- WHAT YOU SHOULD DO:
For the listing below, return the line containing "Image resolution: width=496", the line containing "Click the plus icon beside Add VAP", and all lines in between, exactly as written and nothing else.

- SUPPLIED RECORDS:
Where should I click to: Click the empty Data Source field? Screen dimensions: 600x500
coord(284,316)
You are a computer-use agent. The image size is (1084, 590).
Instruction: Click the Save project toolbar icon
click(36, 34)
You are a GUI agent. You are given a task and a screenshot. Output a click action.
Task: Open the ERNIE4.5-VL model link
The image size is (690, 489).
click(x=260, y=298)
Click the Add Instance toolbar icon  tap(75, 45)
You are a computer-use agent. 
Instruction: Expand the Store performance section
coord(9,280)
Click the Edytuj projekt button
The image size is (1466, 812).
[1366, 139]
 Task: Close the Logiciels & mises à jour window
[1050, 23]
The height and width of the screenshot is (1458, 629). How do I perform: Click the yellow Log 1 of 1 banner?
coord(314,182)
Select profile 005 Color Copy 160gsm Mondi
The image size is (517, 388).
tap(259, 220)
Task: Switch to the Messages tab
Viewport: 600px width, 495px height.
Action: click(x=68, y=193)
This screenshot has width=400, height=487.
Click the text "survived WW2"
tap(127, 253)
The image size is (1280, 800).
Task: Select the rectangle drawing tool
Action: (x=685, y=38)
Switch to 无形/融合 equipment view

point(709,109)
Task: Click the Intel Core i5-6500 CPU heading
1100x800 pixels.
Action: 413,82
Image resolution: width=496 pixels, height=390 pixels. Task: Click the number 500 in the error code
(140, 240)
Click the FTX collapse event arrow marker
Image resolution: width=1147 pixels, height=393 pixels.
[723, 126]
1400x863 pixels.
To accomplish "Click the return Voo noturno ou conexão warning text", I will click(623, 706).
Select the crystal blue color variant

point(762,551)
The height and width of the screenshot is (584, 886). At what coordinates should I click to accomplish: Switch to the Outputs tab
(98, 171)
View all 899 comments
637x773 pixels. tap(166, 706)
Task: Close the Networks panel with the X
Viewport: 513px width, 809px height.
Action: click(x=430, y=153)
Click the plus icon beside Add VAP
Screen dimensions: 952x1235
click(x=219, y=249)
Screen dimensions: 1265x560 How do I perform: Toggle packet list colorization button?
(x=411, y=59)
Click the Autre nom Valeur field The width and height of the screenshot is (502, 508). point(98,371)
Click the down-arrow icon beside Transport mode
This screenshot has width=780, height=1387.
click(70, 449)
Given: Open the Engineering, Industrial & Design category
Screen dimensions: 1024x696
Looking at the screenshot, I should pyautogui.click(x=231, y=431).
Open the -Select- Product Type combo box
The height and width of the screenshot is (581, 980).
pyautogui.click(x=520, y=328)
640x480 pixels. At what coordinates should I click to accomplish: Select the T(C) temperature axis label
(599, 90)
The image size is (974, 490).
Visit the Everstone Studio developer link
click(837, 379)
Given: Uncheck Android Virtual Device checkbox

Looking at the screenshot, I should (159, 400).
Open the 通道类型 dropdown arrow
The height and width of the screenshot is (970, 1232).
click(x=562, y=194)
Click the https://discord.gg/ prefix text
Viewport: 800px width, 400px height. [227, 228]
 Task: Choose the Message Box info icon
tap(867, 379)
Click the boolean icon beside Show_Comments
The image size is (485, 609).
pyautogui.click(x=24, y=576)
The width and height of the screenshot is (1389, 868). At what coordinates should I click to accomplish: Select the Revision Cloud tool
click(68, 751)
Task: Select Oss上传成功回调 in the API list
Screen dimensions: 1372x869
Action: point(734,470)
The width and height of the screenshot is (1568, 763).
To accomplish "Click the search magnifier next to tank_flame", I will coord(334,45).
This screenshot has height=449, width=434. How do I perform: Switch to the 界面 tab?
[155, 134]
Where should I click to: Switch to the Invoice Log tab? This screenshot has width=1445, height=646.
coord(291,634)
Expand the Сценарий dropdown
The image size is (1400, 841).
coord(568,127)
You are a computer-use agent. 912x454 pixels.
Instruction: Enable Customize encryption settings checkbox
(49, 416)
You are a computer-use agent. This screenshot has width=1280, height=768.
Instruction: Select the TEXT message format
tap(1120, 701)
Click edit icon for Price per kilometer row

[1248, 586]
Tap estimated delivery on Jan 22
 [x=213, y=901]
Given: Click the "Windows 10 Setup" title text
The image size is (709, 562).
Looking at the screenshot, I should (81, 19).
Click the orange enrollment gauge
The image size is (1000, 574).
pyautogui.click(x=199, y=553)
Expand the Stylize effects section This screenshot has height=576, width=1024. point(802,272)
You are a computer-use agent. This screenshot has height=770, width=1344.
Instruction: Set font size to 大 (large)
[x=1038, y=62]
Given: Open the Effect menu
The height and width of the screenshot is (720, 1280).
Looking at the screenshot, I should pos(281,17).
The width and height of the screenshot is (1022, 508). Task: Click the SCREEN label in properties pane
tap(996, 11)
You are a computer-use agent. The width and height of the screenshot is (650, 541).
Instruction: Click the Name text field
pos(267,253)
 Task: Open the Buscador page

- RESULT FOR THIS TASK:
Image resolution: width=496 pixels, height=390 pixels. Task: Click the number 500 in the error code
(140, 240)
Click the FTX collapse event arrow marker
Image resolution: width=1147 pixels, height=393 pixels.
[723, 126]
1400x863 pixels.
To accomplish "Click the return Voo noturno ou conexão warning text", I will click(623, 706).
Select the crystal blue color variant

point(762,551)
The height and width of the screenshot is (584, 886). At what coordinates should I click to accomplish: Switch to the Outputs tab
(98, 171)
View all 899 comments
637x773 pixels. tap(166, 706)
Task: Close the Networks panel with the X
Viewport: 513px width, 809px height.
Action: click(x=430, y=153)
Click the plus icon beside Add VAP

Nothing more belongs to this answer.